Work item =
Filter the listing down to the lines containing the word "cell".
[Opening Given entries section]
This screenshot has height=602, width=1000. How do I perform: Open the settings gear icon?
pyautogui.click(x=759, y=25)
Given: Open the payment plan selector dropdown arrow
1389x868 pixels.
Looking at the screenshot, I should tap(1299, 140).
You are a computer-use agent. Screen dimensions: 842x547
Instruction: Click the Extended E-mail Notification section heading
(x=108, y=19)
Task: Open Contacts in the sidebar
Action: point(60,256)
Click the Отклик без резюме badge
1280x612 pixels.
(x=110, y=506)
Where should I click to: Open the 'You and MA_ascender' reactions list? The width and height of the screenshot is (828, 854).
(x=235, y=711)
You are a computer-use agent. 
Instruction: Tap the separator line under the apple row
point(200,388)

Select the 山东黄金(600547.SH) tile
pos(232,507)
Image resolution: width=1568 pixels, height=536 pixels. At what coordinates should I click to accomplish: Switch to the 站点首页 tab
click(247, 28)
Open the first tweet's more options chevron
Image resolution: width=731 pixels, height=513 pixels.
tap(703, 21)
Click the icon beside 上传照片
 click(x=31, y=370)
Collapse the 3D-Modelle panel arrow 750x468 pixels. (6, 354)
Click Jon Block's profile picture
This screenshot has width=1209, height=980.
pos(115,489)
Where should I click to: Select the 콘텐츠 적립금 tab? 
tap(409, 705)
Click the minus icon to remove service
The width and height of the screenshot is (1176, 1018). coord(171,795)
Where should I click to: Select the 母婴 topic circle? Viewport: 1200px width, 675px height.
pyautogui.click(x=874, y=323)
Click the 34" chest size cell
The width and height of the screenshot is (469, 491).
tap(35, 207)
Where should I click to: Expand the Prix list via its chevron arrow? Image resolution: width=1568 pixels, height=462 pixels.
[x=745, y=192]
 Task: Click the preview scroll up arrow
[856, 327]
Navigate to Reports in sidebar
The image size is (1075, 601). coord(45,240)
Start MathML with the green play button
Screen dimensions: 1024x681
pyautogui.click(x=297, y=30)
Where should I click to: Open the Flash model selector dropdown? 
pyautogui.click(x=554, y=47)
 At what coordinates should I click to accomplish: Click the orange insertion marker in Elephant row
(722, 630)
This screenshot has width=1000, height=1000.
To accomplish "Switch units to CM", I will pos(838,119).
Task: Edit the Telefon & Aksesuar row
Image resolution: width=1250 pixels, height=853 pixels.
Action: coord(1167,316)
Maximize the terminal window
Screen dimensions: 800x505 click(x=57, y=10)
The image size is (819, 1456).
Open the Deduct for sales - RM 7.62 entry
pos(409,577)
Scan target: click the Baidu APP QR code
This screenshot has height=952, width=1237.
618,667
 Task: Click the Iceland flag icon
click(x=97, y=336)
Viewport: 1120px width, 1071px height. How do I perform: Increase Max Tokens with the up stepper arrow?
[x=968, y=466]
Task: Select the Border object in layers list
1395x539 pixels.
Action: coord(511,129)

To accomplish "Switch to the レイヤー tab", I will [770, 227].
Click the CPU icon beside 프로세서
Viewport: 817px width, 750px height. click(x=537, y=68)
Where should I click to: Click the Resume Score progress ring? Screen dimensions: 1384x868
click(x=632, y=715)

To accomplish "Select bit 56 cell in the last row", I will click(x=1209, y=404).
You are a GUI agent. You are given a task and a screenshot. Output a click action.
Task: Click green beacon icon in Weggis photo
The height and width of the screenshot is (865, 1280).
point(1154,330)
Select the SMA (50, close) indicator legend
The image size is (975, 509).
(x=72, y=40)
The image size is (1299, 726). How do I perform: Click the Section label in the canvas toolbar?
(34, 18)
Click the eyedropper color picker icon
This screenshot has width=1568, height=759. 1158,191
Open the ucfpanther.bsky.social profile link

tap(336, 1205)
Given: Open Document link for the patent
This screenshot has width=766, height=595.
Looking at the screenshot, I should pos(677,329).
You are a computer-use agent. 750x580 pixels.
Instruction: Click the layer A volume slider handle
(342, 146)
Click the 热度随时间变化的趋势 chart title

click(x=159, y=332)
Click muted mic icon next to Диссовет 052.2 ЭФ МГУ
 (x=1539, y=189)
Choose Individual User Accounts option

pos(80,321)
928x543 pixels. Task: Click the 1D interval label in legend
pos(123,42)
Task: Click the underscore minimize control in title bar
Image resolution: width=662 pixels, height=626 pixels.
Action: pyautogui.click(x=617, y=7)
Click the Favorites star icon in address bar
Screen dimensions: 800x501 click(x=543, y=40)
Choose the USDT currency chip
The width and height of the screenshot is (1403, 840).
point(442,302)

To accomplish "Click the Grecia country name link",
[Closing Given entries section]
Solution to this task =
Click the 34" chest size cell
To accomplish "Select bit 56 cell in the last row", I will click(x=1209, y=404).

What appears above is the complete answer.